- _Task to complete_
Your answer must be the full listing, reproduced exactly.

- _Supplied material_
--
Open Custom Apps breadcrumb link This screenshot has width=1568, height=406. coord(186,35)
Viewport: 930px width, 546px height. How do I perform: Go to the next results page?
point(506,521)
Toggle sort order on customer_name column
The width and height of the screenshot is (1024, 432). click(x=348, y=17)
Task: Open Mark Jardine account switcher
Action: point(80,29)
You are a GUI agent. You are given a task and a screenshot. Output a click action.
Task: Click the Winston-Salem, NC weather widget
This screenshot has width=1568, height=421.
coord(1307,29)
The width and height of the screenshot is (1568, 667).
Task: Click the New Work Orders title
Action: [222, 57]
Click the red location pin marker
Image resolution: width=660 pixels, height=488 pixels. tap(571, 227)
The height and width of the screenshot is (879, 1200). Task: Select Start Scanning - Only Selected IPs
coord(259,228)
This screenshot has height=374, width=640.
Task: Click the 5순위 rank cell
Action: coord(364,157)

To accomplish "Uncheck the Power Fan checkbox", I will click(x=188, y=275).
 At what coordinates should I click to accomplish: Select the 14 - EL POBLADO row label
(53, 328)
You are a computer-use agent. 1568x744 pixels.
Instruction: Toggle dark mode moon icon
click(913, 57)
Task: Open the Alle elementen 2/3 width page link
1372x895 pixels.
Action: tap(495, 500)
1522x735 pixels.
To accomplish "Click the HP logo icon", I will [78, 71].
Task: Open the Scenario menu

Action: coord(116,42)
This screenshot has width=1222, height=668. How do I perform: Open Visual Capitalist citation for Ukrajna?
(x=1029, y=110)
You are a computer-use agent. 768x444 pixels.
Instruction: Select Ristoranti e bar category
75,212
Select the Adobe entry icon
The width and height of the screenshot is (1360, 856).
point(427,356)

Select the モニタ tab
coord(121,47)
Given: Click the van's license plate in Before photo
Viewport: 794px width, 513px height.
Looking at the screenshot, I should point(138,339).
--
- _Your response_
Open Custom Apps breadcrumb link This screenshot has width=1568, height=406. coord(186,35)
Viewport: 930px width, 546px height. How do I perform: Go to the next results page?
point(506,521)
Toggle sort order on customer_name column
The width and height of the screenshot is (1024, 432). click(x=348, y=17)
Task: Open Mark Jardine account switcher
Action: point(80,29)
You are a GUI agent. You are given a task and a screenshot. Output a click action.
Task: Click the Winston-Salem, NC weather widget
This screenshot has width=1568, height=421.
coord(1307,29)
The width and height of the screenshot is (1568, 667).
Task: Click the New Work Orders title
Action: [222, 57]
Click the red location pin marker
Image resolution: width=660 pixels, height=488 pixels. tap(571, 227)
The height and width of the screenshot is (879, 1200). Task: Select Start Scanning - Only Selected IPs
coord(259,228)
This screenshot has height=374, width=640.
Task: Click the 5순위 rank cell
Action: coord(364,157)

To accomplish "Uncheck the Power Fan checkbox", I will click(x=188, y=275).
 At what coordinates should I click to accomplish: Select the 14 - EL POBLADO row label
(53, 328)
You are a computer-use agent. 1568x744 pixels.
Instruction: Toggle dark mode moon icon
click(913, 57)
Task: Open the Alle elementen 2/3 width page link
1372x895 pixels.
Action: tap(495, 500)
1522x735 pixels.
To accomplish "Click the HP logo icon", I will [78, 71].
Task: Open the Scenario menu

Action: coord(116,42)
This screenshot has width=1222, height=668. How do I perform: Open Visual Capitalist citation for Ukrajna?
(x=1029, y=110)
You are a computer-use agent. 768x444 pixels.
Instruction: Select Ristoranti e bar category
75,212
Select the Adobe entry icon
The width and height of the screenshot is (1360, 856).
point(427,356)

Select the モニタ tab
coord(121,47)
Given: Click the van's license plate in Before photo
Viewport: 794px width, 513px height.
Looking at the screenshot, I should point(138,339).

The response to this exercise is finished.